I am that grasshopper!

I am the strongest, boldest, person I’ve ever been. I’ve accomplished multiple layers of personal impossibility. I do things now without even thinking about it that I would have never done a few years ago. However, like the grasshopper I’m free to hop, but I don’t. I’ve hit my head so many times over the years that even though I feel free, know that I’m free, and the ability to easily hop; that I find it very hard to just hop out of the jar.

Hitting my head on the lid

I am transgender woman. I knew this since I was about 5 years old, but it was also about this time that I learned that I had to hide it. This was back in the 80’s during the AIDS scare, and I had world and religion telling me I was defective and I would go to hell. My shame increased every time I had to express who I am even in secret. There were countless times each day that I corrected my behavior to be a man.

All most 3 years ago I made an anonymous YouTube comment say who I am. I quickly fell into a deep depression. A few months later, after feeling I was better off dead, I came very close to attempting suicide. About 5 feet. The thought, “It is better to be defective and alive, than dead. If I’m alive at least there is a chance for things to get better” saved my life. Deep depression, high anxiety, and a fear of returning to that 5 feet was the over all theme of 2014.

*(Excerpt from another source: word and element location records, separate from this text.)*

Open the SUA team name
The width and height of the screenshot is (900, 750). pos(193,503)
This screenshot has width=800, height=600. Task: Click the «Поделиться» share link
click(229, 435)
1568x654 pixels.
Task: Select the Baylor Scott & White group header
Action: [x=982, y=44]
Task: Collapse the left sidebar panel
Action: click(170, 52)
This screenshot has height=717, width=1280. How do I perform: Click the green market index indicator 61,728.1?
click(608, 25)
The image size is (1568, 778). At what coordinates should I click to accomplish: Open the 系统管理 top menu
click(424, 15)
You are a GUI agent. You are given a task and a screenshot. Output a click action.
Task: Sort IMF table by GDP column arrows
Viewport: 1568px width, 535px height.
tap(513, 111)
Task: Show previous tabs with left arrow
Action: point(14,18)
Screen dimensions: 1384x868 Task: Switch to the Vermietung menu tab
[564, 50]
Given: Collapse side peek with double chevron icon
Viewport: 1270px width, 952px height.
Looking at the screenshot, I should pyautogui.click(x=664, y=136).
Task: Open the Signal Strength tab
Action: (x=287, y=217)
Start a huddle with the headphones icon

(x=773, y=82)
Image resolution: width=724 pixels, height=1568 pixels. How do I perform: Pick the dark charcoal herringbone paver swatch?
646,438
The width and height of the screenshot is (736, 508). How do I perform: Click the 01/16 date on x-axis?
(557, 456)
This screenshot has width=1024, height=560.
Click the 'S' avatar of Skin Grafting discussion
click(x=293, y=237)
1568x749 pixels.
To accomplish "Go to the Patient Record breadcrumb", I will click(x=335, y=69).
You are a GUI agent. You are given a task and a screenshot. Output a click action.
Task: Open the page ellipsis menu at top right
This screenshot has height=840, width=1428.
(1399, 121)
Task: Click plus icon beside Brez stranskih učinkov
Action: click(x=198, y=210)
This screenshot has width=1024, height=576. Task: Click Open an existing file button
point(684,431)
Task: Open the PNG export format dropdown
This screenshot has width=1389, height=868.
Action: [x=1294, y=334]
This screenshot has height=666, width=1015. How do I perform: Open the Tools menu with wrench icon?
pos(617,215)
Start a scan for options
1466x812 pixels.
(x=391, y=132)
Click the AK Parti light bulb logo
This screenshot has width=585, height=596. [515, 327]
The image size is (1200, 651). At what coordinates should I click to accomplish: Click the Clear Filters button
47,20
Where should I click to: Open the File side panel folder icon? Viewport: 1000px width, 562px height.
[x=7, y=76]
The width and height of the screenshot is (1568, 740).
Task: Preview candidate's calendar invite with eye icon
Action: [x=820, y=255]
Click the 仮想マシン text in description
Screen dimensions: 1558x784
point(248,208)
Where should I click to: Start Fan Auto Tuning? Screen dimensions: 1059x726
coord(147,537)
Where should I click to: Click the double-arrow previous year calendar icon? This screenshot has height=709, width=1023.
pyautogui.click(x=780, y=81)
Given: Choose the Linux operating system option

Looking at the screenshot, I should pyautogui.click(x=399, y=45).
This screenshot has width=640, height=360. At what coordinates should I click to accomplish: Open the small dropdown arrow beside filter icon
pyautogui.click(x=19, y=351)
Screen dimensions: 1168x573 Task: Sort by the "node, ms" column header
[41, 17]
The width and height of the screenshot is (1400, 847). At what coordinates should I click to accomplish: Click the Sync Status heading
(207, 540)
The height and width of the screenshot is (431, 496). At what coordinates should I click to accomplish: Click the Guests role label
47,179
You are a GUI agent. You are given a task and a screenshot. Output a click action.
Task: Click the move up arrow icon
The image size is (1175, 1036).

The more I learned to be me, the happier I became and the more people seemed to like me. I didn’t change on the outside. I still wear the same clothes, work at the same place, use the same name, etc. But on the inside. When I say happier, I don’t mean being a woman makes me happy. I mean it allows me to be happy. Expressing who I am is like coming home from a very long, stressful, day and just relaxing, but times like a thousand, or a million.

The lid is removed

Last month, I came out to everyone on Facebook. There might be pockets of people that don’t really know, but I am out. I don’t have that secret acting as a lid. So…why am I not hopping out of the jar? I still fears about being a woman, but small fears, especially compared to the fears I’ve already overcome. I don’t really know what to wear. I was never a little girl, or a teenage girl, to show me that life. How do I figure out how not to look like a clown? How do I go from here to there? Man to woman? It is not like there is teacher on how to be a woman, or is there…hhhmmm?